**** Page
Human Tenderloin by Craig Wallwork: a book review
Publish Date: September 15, 2021; Underbelly Books
Synopsis: “A prematurely ageing girl learns to fly during the end of the world. A husband makes the ultimate sacrifice for his dying wife. Two brothers endure a rainstorm that lasts five years. A father tries to save his daughter from a sleeping epidemic. A man books into a hotel where the guests check in but never check out. A group of fine-dining cannibals worry where their next meal will come from. And a grieving mother goes in search of ghosts in a haunted house.
Human Tenderloin is a collection of horror stories with heart. Some will goose the skin. Others will leave you bloated with terror. But each one will stay with you.”
I’m sure that anyone who reviews movies or books, whether as a writer or podcaster or youtuber, would agree that the toughest part of the job is when you feel obligated to give a bad review. Someone puts their time and work and creativity out on the line, and probably sends you a free copy of their work along with a heartfelt, grateful message of thanks, and you have no choice but to tear it apart. How do you put that out in the world? Knowing they’re going to check in to see what you thought, knowing that they will be sad, or even angry, about your response to the offspring of their life’s devotion? You try as hard as you can to find the tiniest positives – “The cover looks great,” or “I really liked the main actor in that other movie,” or even “Whoever formatted this book really knows how to left-justify the text.” But when you hit “post,” you feel just as sad as the poor writer or director who created the piece is going to feel.
Luckily, thank your fictional deity, this is NOT the case with Craig Wallwork’s latest collection, Human Tenderloin.
Craig Wallwork is one of those rare writers who can grab his audience just as tightly with a short story as he can with a novel-length work; he can write horror and noir and “literary fiction” all with the same skilled pen, and he never seems to run out of ink. And not only does he manage a unique take on even the most familiar story, but somehow, even in the nastiest, goriest tales he tells, he is always able to inject his characters and scenarios with a ton of heart, bringing his audience to feel empathy for even the shadiest of scoundrels. And this is exactly what is on display in Human Tenderloin, a collection of 16 short stories that delve into a wide range of horrors.
********
=== Exercise prompt ===
Set down, word for word, everything in the review of Human Tenderloin from "Human Tenderloin by" down to "a haunted house.".
**** Recorded information
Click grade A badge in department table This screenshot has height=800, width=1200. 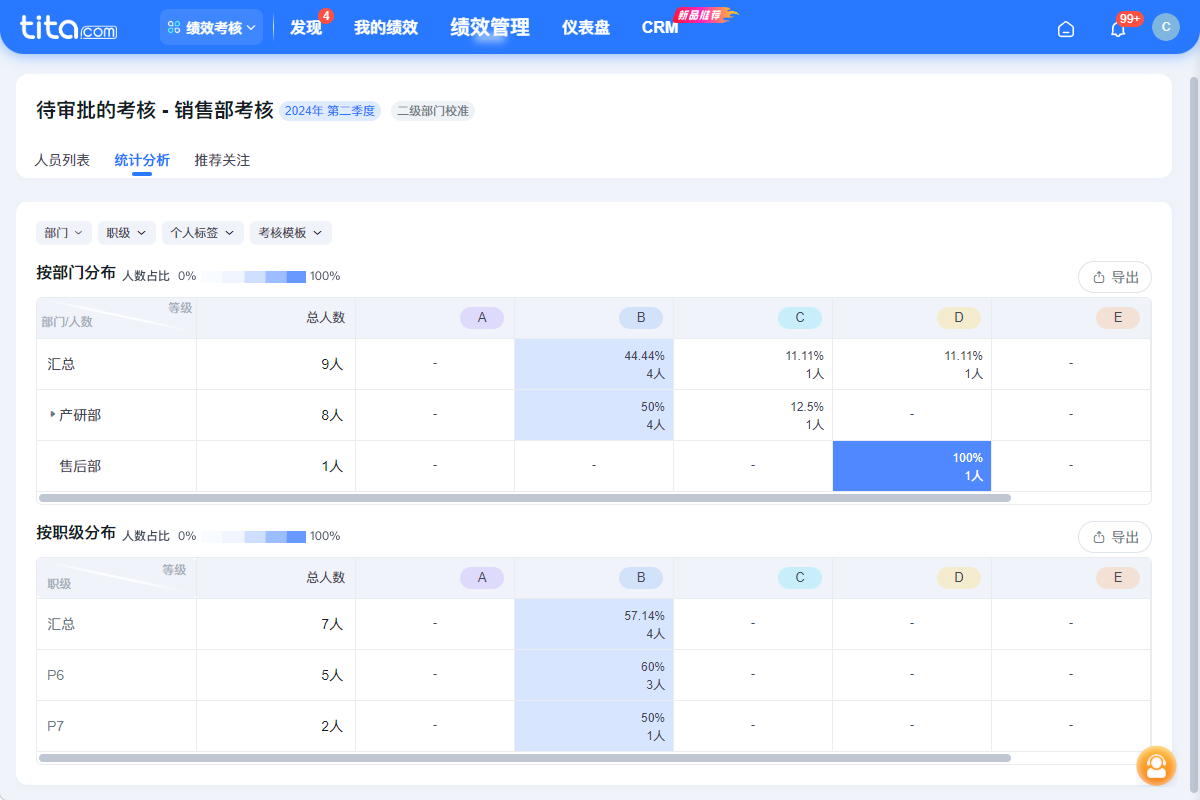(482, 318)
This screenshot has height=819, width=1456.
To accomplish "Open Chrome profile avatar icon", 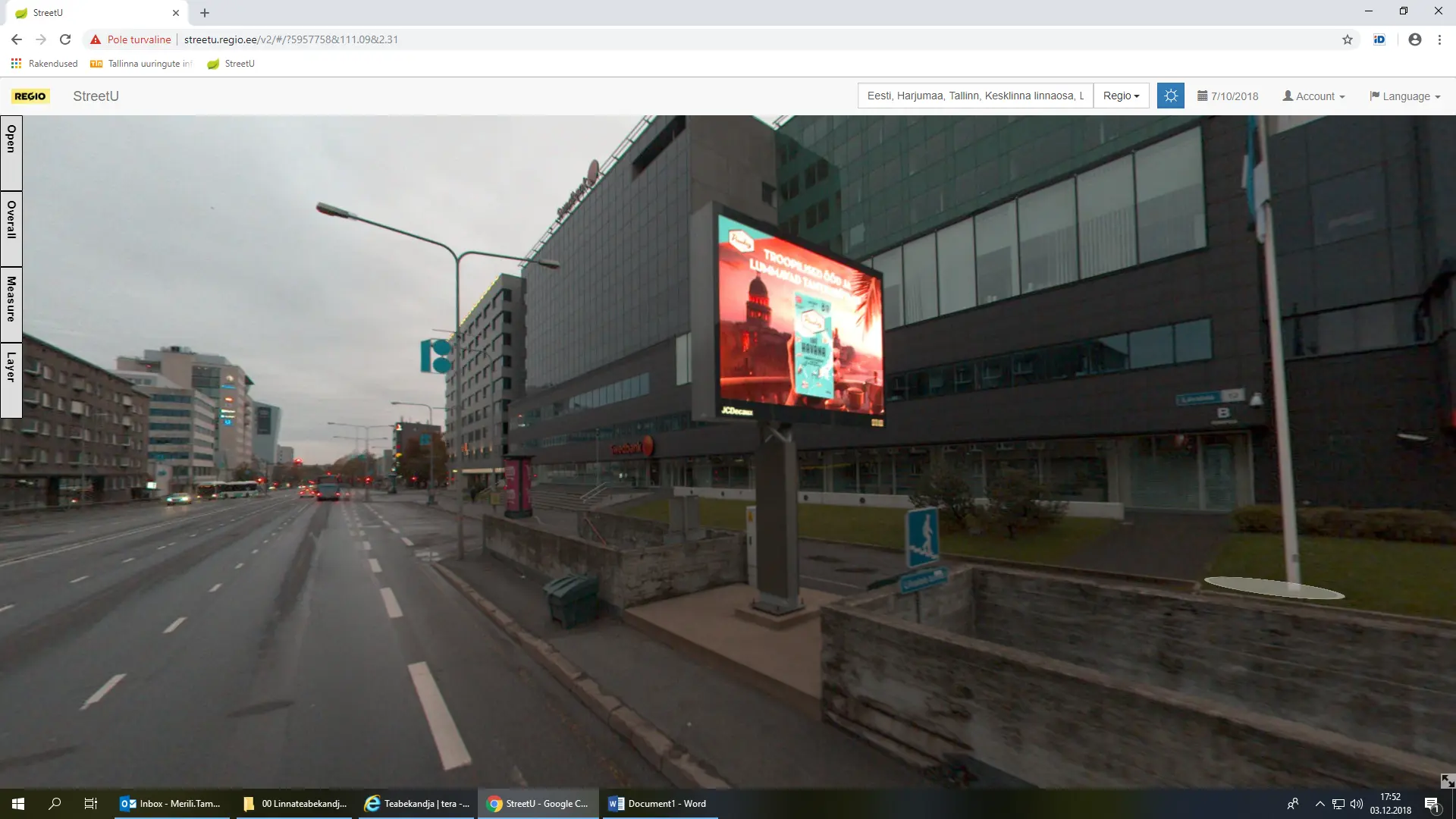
********
=== Response for this exercise ===
Human Tenderloin by Craig Wallwork: a book review
Publish Date: September 15, 2021; Underbelly Books
Synopsis: “A prematurely ageing girl learns to fly during the end of the world. A husband makes the ultimate sacrifice for his dying wife. Two brothers endure a rainstorm that lasts five years. A father tries to save his daughter from a sleeping epidemic. A man books into a hotel where the guests check in but never check out. A group of fine-dining cannibals worry where their next meal will come from. And a grieving mother goes in search of ghosts in a haunted house.